── DATA TO EXAMINE ──

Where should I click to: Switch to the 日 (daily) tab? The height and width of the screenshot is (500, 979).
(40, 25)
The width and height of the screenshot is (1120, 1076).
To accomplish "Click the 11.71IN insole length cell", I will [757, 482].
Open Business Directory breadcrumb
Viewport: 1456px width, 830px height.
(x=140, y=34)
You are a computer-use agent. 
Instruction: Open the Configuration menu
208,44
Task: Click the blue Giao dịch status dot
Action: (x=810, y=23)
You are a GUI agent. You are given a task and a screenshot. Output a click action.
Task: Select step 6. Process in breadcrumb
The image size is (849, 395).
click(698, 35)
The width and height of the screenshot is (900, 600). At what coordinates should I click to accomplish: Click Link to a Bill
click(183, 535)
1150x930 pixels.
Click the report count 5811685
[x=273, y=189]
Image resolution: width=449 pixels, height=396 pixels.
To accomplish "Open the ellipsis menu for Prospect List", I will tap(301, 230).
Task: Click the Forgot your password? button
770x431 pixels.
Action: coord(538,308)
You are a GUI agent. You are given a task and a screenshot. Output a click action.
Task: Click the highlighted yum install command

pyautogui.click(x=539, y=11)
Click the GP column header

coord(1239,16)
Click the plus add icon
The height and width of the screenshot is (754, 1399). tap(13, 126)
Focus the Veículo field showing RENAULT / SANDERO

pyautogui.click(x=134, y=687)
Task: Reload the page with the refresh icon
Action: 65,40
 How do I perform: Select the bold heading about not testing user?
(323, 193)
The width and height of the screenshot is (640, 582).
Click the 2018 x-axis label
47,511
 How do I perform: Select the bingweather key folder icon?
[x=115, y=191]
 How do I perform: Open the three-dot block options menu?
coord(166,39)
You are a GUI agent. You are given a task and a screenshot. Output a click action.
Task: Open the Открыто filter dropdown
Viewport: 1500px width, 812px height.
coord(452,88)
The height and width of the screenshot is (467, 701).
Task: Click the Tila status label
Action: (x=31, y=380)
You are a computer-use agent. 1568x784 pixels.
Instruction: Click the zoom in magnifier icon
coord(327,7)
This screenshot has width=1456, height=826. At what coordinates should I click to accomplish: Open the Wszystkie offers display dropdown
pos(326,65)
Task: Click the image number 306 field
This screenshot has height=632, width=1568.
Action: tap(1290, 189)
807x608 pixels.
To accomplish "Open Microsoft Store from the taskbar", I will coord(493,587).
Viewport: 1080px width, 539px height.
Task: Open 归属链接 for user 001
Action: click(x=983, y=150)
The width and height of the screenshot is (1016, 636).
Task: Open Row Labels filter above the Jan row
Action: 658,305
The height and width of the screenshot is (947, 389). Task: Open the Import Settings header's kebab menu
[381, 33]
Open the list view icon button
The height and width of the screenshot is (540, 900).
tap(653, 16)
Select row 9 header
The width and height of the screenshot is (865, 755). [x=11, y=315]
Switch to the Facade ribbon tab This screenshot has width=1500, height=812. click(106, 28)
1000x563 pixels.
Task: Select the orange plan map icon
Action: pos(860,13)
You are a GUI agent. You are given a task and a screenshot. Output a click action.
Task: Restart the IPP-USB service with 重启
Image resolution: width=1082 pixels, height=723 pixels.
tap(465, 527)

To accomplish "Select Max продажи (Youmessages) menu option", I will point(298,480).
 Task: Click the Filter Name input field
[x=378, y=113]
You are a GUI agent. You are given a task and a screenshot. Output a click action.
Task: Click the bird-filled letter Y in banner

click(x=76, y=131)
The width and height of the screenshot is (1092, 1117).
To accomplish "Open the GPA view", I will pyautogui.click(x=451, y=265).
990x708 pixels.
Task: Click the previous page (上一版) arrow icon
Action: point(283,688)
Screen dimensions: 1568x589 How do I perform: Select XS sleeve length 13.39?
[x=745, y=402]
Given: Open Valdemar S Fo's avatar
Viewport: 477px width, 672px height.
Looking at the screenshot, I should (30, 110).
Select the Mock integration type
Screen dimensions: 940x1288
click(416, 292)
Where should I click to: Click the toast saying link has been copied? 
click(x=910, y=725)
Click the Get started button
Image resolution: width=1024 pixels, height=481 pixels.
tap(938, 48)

───

• _PROBLEM_
Write out each line above with the word "computer".

• _ANSWER_
You are a computer-use agent. 
You are a computer-use agent. 1568x784 pixels.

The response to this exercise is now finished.